=== Study material ===

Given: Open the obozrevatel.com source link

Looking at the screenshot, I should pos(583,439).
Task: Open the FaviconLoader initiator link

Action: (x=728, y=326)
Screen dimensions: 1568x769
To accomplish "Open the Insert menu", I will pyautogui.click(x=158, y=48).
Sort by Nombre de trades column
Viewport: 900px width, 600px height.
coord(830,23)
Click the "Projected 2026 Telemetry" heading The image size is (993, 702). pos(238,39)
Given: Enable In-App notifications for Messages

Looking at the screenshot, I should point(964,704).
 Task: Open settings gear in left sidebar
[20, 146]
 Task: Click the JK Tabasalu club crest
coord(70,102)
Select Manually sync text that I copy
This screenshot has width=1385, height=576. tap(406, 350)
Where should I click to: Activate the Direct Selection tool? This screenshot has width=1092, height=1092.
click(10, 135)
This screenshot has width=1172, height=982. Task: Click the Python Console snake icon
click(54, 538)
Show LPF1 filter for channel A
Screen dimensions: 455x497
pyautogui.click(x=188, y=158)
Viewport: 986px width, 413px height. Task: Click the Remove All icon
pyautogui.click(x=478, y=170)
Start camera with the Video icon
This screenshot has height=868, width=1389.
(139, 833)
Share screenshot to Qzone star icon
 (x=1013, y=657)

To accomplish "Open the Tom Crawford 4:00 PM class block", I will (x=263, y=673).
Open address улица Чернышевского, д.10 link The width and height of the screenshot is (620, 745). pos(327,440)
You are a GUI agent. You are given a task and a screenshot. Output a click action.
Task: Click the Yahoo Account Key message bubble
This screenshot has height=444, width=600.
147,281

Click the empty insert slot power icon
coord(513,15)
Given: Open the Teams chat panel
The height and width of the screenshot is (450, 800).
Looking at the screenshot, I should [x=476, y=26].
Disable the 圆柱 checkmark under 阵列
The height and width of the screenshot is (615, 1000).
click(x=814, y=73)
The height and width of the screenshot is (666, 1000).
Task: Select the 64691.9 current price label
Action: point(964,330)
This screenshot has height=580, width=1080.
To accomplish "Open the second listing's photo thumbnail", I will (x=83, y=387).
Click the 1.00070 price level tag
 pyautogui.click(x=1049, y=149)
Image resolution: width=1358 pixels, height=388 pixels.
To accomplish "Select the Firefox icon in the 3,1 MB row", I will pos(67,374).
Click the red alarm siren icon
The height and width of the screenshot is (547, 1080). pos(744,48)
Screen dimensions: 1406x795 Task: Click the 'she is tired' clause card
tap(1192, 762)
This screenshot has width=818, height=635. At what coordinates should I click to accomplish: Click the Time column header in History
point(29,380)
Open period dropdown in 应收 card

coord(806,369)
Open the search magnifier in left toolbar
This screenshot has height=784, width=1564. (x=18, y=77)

===

**Task prompt**
Every entry is to be returned exactly, with nothing dropped.

**Output for this task**
Given: Open the obozrevatel.com source link

Looking at the screenshot, I should pos(583,439).
Task: Open the FaviconLoader initiator link

Action: (x=728, y=326)
Screen dimensions: 1568x769
To accomplish "Open the Insert menu", I will pyautogui.click(x=158, y=48).
Sort by Nombre de trades column
Viewport: 900px width, 600px height.
coord(830,23)
Click the "Projected 2026 Telemetry" heading The image size is (993, 702). pos(238,39)
Given: Enable In-App notifications for Messages

Looking at the screenshot, I should point(964,704).
 Task: Open settings gear in left sidebar
[20, 146]
 Task: Click the JK Tabasalu club crest
coord(70,102)
Select Manually sync text that I copy
This screenshot has width=1385, height=576. tap(406, 350)
Where should I click to: Activate the Direct Selection tool? This screenshot has width=1092, height=1092.
click(10, 135)
This screenshot has width=1172, height=982. Task: Click the Python Console snake icon
click(54, 538)
Show LPF1 filter for channel A
Screen dimensions: 455x497
pyautogui.click(x=188, y=158)
Viewport: 986px width, 413px height. Task: Click the Remove All icon
pyautogui.click(x=478, y=170)
Start camera with the Video icon
This screenshot has height=868, width=1389.
(139, 833)
Share screenshot to Qzone star icon
 (x=1013, y=657)

To accomplish "Open the Tom Crawford 4:00 PM class block", I will (x=263, y=673).
Open address улица Чернышевского, д.10 link The width and height of the screenshot is (620, 745). pos(327,440)
You are a GUI agent. You are given a task and a screenshot. Output a click action.
Task: Click the Yahoo Account Key message bubble
This screenshot has height=444, width=600.
147,281

Click the empty insert slot power icon
coord(513,15)
Given: Open the Teams chat panel
The height and width of the screenshot is (450, 800).
Looking at the screenshot, I should [x=476, y=26].
Disable the 圆柱 checkmark under 阵列
The height and width of the screenshot is (615, 1000).
click(x=814, y=73)
The height and width of the screenshot is (666, 1000).
Task: Select the 64691.9 current price label
Action: point(964,330)
This screenshot has height=580, width=1080.
To accomplish "Open the second listing's photo thumbnail", I will (x=83, y=387).
Click the 1.00070 price level tag
 pyautogui.click(x=1049, y=149)
Image resolution: width=1358 pixels, height=388 pixels.
To accomplish "Select the Firefox icon in the 3,1 MB row", I will pos(67,374).
Click the red alarm siren icon
The height and width of the screenshot is (547, 1080). pos(744,48)
Screen dimensions: 1406x795 Task: Click the 'she is tired' clause card
tap(1192, 762)
This screenshot has width=818, height=635. At what coordinates should I click to accomplish: Click the Time column header in History
point(29,380)
Open period dropdown in 应收 card

coord(806,369)
Open the search magnifier in left toolbar
This screenshot has height=784, width=1564. (x=18, y=77)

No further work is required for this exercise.